Your goal: Scan the data below and copy each line where "height" occurs.

*** Exercise material Section Begins ***

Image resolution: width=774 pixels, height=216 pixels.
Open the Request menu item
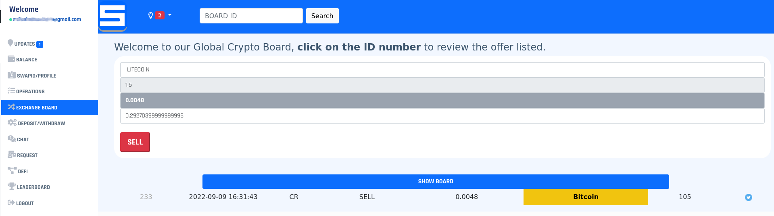(x=23, y=155)
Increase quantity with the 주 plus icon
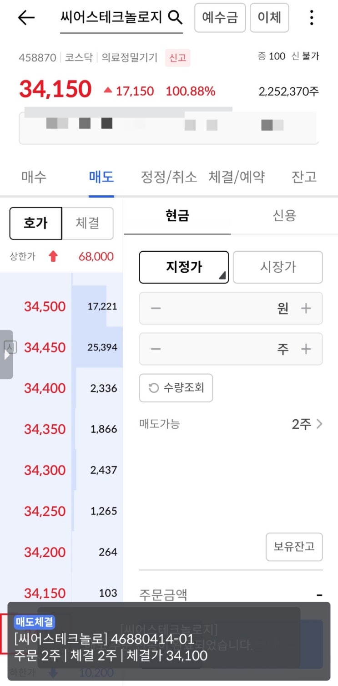338x686 pixels. coord(306,349)
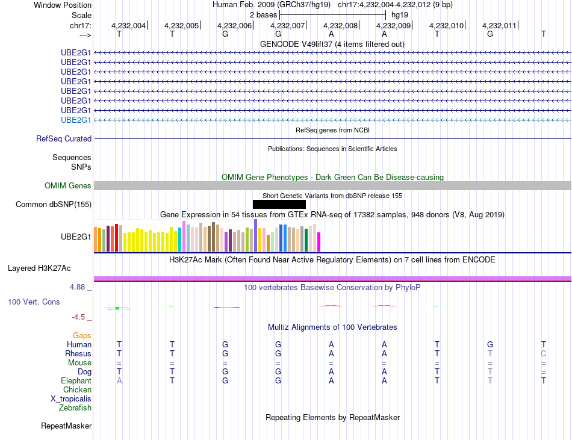
Task: Click the orange Gaps row label
Action: coord(82,335)
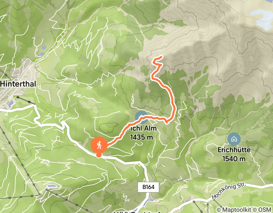273x213 pixels.
Task: Click the Erichhütte name label
Action: click(x=234, y=150)
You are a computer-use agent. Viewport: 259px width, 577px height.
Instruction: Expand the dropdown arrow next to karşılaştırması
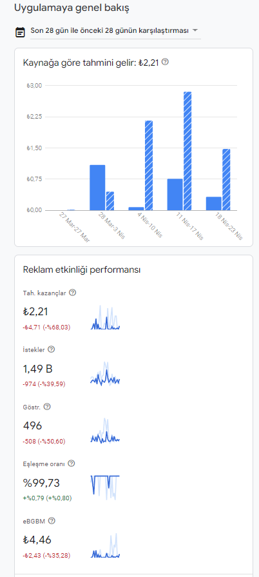tap(195, 30)
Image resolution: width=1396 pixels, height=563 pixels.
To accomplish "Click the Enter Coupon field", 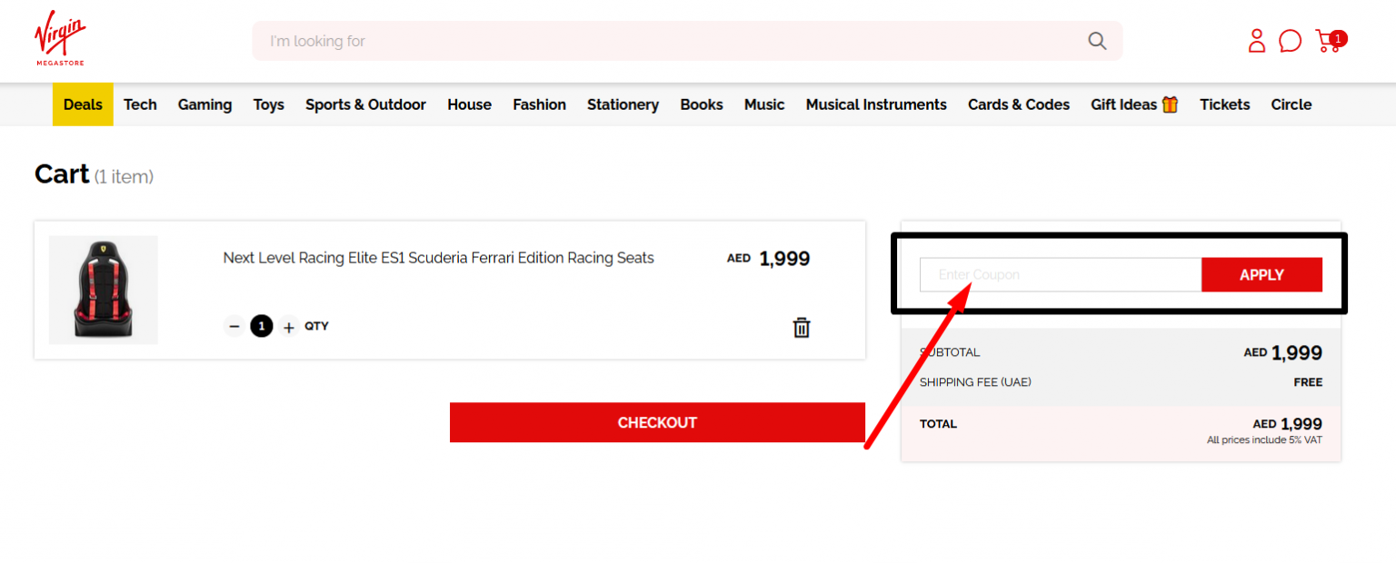I will 1059,274.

*** Exercise material Section Ends ***

Exercise answer:
Image resolution: width=774 pixels, height=216 pixels.
You are a computer-use agent. Viewport: 259px width, 577px height.
Image resolution: width=1396 pixels, height=563 pixels.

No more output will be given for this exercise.